Action item
Below are entries. Reproduce exactly the lines between the line holding "Given: Click the" and the line holding "The image size is (1396, 760).", inclusive, and only those.

Data
________________________
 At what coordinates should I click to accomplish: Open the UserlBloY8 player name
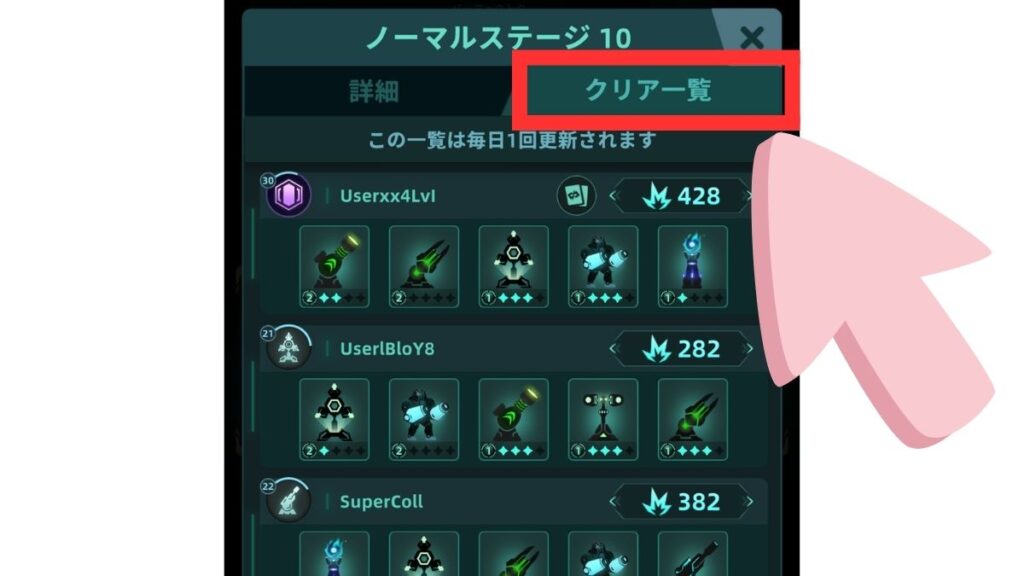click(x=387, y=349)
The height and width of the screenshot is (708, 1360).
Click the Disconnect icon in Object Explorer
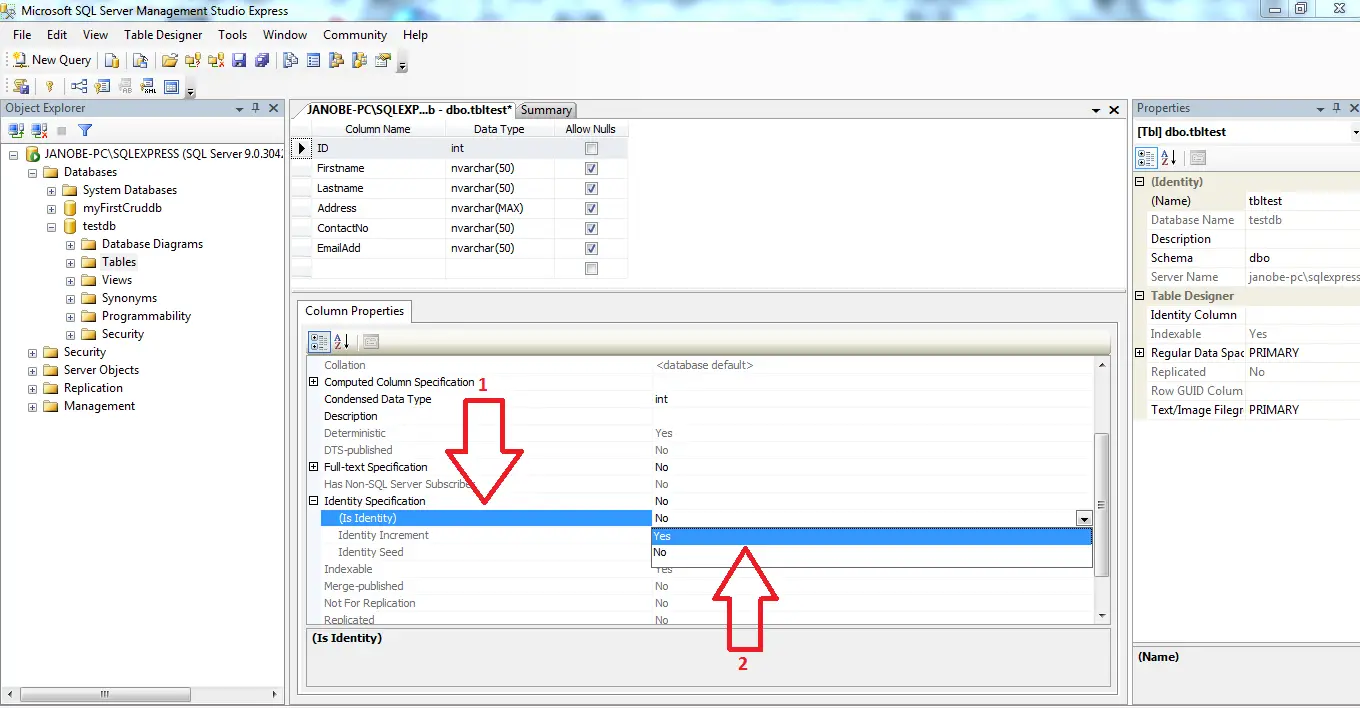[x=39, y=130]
________________________
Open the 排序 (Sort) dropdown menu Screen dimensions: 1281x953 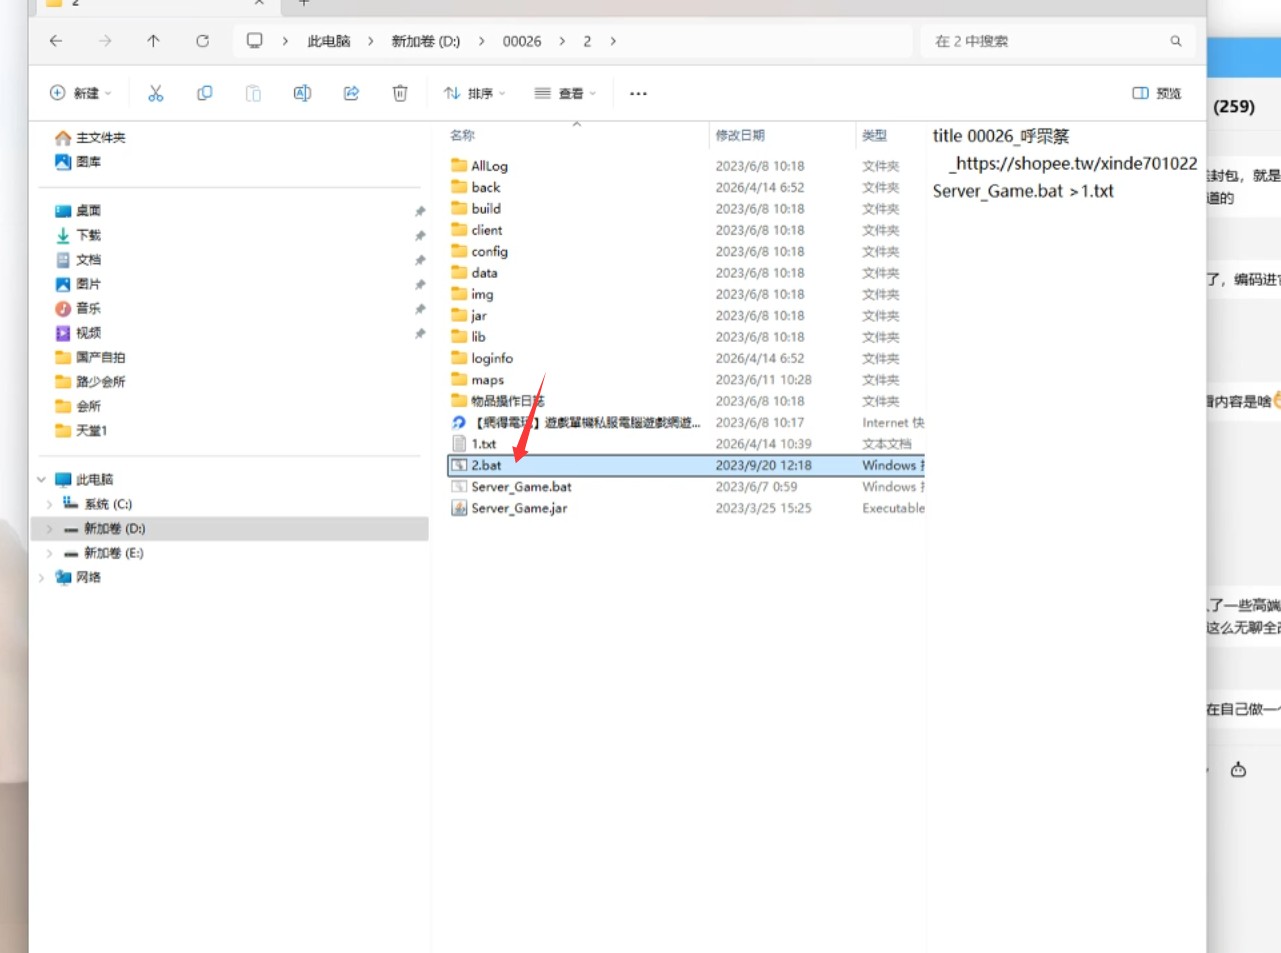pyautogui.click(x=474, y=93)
________________________
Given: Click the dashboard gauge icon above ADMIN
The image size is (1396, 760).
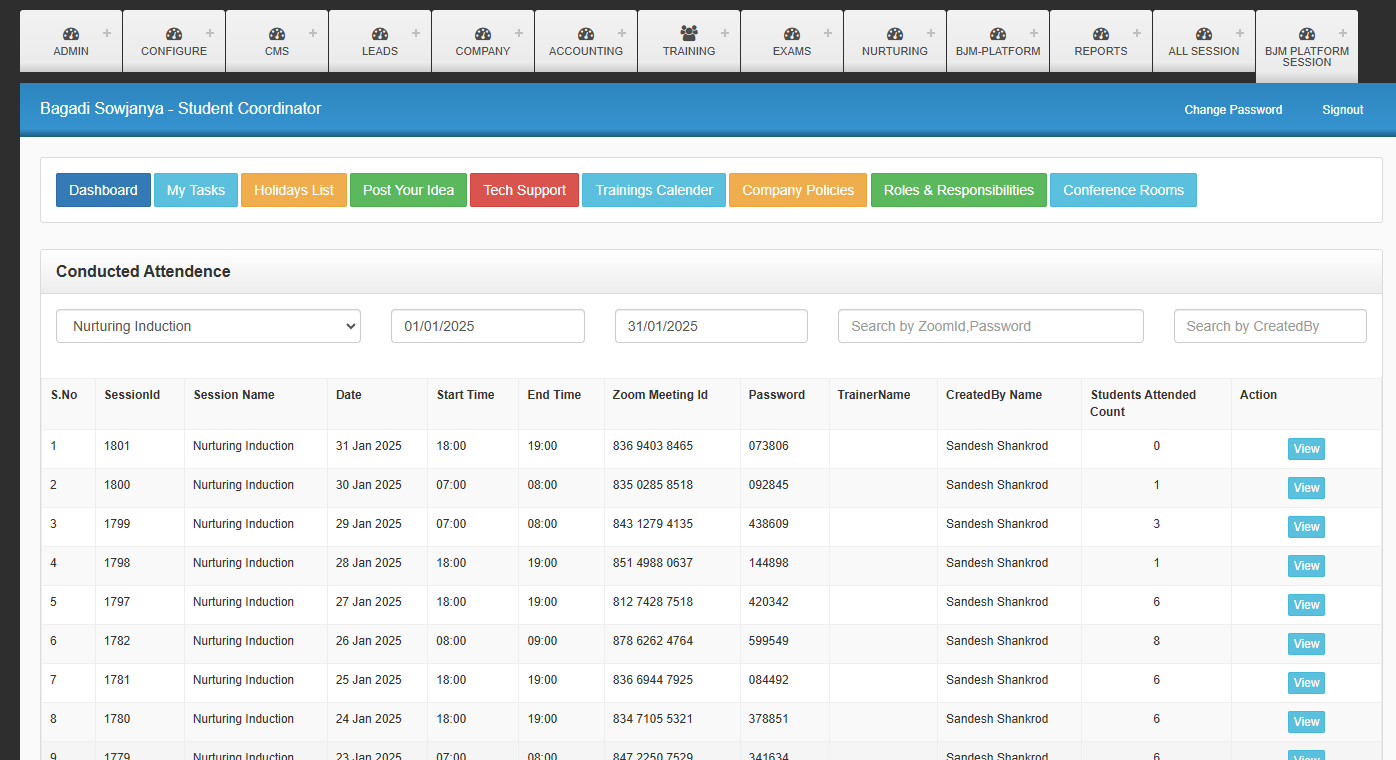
________________________
Problem solution
Given: Click the dashboard gauge icon above ADMIN
The image size is (1396, 760).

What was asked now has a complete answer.